5. The space in the middle, between the colonnades and open to the sky,
ought to be embellished with green things; for walking in the open air
is very healthy, particularly for the eyes, since the refined and
rarefied air that comes from green things, finding its way in because of
the physical exercise, gives a clean-cut image, and, by clearing away
the gross humours from the eyes, leaves the sight keen and the image
distinct. Besides, as the body gets warm with exercise in walking, this
air, by sucking out the humours from the frame, diminishes their
superabundance, and disperses and thus reduces that superfluity which is
more than the body can bear.
6. That this is so may be seen from the fact that misty vapours never
arise from springs of water which are under cover, nor even from watery
marshes which are underground; but in uncovered places which are open to
the sky, when the rising sun begins to act upon the world with its
heat, it brings out the vapour from damp and watery spots, and rolls it
in masses upwards. Therefore, if it appears that in places open to the
sky the more noxious humours are sucked out of the body by the air, as
they obviously are from the earth in the form of mists, I think there is
no doubt that cities should be provided with the roomiest and most
ornamented walks, laid out under the free and open sky.
7. That they may be always dry and not muddy, the following is to be
done. Let them be dug down and cleared out to the lowest possible depth.
At the right and left construct covered drains, and in their walls,
which are directed towards the walks, lay earthen pipes with their lower
ends inclined into the drains. Having finished these, fill up the place
with charcoal, and then strew sand over the walks and level them off.
Hence, on account of the porous nature of the charcoal and the insertion
of the pipes into the drains, quantities of water will be conducted
away, and the walks will thus be rendered perfectly dry and without
moisture.
8. Furthermore, our ancestors in establishing these works provided
cities with storehouses for an indispensable material. The fact is that
in sieges everything else is easier to procure than is wood. Salt can
easily be brought in beforehand; corn can be got together quickly by the
State or by individuals, and if it gives out, the defence may be
maintained on cabbage, meat, or beans; water can be had by digging
wells, or when there are sudden falls of rain, by collecting it from the
tiles. But a stock of wood, which is absolutely necessary for cooking
food, is a difficult and troublesome thing to provide; for it is slow to
gather and a good deal is consumed.
9. On such occasions, therefore, these walks are thrown open, and a
definite allowance granted to each inhabitant according to tribes. Thus
these uncovered walks insure two excellent things: first, health in time
of peace; secondly, safety in time of war. Hence, walks that are
developed on these principles, and built not only behind the "scaena"
of theatres, but also at the temples of all the gods, will be capable of
being of great use to cities.
[Illustration: _Photo. Brooklyn Institute_
THE TEPIDARIUM OF THE STABIAN BATHS AT POMPEII]
[Illustration: _Photo. Brooklyn Institute_
APODYTERIUM FOR WOMEN IN THE STABIAN BATHS AT POMPEII]
As it appears that we have given an adequate account of them, next will
follow descriptions of the arrangements of baths.
CHAPTER X
BATHS
1. In the first place, the warmest possible situation must be selected;
that is, one which faces away from the north and northeast. The rooms
for the hot and tepid baths should be lighted from the southwest, or, if
the nature of the situation prevents this, at all events from the south,
because the set time for bathing is principally from midday to evening.

◆ Set exercise A ◆
Which foods does the passage on city walks and baths say the defense may rely on if the corn gives out during a siege?
◆ Set exercise B ◆
According to the passage on city walks and baths, from which direction should the rooms for the hot and tepid baths be lighted?
◆ Set exercise C ◆
Extend the passage on city walks and baths by writing what comes after its final sentence.
You won't need the data for any of this.

◆ Data lines ◆
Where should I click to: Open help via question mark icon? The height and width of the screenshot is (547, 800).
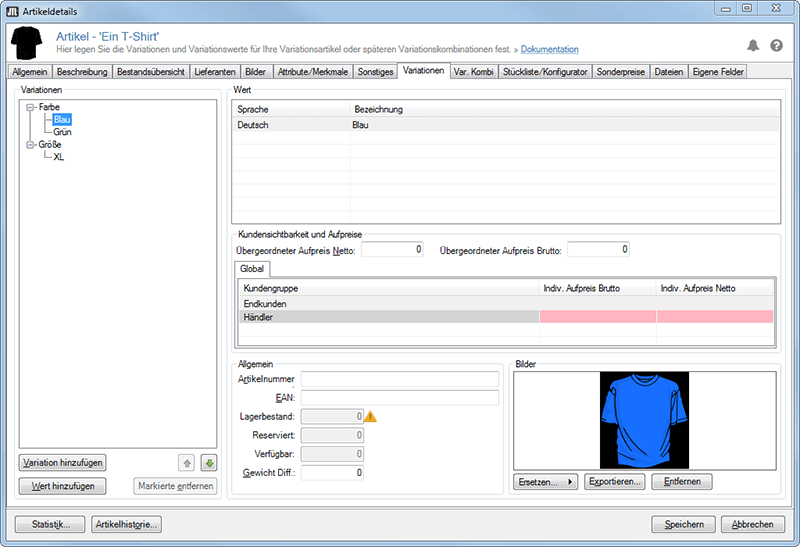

◆ Expected answer A ◆
Cabbage, meat, and beans.

◆ Expected answer B ◆
From the southwest, or from the south if the site doesn't allow the southwest.

◆ Expected answer C ◆
We must also see to it that the hot bath rooms in the women's and men's
departments adjoin each other, and are situated in the same quarter; for
thus it will be possible that the same furnace should serve both of them
and their fittings. Three bronze cauldrons are to be set over the
furnace, one for hot, another for tepid, and the third for cold water,
placed in such positions that the amount of water which flows out of the
hot water cauldron may be replaced from that for tepid water, and in the
same way the cauldron for tepid water may be supplied from that for
cold. The arrangement must allow the semi-cylinders for the bath basins
to be heated from the same furnace.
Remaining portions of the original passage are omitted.